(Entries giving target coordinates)
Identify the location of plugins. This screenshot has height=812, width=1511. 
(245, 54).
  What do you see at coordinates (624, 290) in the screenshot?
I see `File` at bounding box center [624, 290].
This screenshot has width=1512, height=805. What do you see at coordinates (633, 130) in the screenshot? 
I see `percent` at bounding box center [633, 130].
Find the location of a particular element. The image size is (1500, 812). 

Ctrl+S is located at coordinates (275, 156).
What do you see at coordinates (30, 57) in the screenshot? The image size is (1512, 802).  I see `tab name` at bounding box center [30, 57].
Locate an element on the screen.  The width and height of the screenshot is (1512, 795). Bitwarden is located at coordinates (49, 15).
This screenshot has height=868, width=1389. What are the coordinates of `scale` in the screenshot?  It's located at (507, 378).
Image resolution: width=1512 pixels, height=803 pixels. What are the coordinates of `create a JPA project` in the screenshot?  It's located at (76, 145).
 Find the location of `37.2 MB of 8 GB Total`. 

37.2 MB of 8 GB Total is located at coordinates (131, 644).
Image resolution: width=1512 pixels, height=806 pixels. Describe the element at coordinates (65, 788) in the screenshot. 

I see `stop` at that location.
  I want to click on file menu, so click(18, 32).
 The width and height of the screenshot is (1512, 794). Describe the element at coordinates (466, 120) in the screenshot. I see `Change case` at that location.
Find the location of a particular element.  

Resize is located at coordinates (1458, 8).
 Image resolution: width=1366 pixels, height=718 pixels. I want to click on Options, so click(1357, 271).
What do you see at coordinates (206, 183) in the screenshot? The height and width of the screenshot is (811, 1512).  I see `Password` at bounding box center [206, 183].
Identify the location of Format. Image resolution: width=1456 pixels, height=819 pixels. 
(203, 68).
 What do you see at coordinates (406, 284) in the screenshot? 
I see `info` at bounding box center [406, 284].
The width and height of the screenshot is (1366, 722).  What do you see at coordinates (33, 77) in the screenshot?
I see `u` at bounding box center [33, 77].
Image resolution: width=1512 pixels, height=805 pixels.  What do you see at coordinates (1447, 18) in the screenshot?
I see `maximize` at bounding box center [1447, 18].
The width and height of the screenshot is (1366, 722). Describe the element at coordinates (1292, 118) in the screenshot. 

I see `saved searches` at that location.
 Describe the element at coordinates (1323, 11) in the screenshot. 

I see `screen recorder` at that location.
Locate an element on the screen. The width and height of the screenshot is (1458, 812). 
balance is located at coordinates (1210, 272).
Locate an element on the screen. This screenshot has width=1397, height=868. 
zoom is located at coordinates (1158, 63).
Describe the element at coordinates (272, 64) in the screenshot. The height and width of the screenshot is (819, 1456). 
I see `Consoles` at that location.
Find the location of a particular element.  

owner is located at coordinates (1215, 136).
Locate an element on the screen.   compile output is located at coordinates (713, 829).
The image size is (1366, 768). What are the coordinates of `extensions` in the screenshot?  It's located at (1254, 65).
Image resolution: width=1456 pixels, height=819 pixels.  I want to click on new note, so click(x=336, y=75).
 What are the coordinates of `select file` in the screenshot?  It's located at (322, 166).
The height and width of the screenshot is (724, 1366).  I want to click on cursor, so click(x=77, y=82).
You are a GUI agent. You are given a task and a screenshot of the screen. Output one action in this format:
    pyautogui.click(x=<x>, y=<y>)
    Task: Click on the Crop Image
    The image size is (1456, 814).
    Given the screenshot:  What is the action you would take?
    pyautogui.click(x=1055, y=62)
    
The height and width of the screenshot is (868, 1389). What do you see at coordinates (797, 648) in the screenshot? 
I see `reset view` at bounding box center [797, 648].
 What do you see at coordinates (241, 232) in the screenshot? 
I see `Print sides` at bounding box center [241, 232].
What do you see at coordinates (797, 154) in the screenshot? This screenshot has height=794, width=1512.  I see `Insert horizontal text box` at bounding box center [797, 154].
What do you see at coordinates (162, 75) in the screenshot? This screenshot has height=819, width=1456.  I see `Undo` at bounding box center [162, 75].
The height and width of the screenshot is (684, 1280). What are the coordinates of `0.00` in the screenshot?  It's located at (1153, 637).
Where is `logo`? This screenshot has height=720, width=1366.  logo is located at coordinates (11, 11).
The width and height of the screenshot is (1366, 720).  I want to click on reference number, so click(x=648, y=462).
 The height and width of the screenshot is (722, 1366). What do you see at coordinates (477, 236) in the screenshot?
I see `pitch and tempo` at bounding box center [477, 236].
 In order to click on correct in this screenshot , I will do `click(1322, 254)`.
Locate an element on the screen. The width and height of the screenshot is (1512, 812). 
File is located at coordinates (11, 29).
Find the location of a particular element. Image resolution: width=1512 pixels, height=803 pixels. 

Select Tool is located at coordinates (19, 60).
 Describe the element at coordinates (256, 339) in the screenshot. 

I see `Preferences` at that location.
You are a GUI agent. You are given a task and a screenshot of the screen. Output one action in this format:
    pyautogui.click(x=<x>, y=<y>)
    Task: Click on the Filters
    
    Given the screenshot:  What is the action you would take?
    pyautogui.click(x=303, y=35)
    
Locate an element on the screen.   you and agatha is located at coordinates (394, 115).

*The request*
Return every line of the items above that contains the string "Find". Case counts.

*Completed task*
Find the location of a particular element. The image size is (1500, 812). 
 Find the location of `37.2 MB of 8 GB Total`. 
Find the location of a particular element.  
Find the location of a particular element.  
Find the location of a particular element. Image resolution: width=1512 pixels, height=803 pixels. 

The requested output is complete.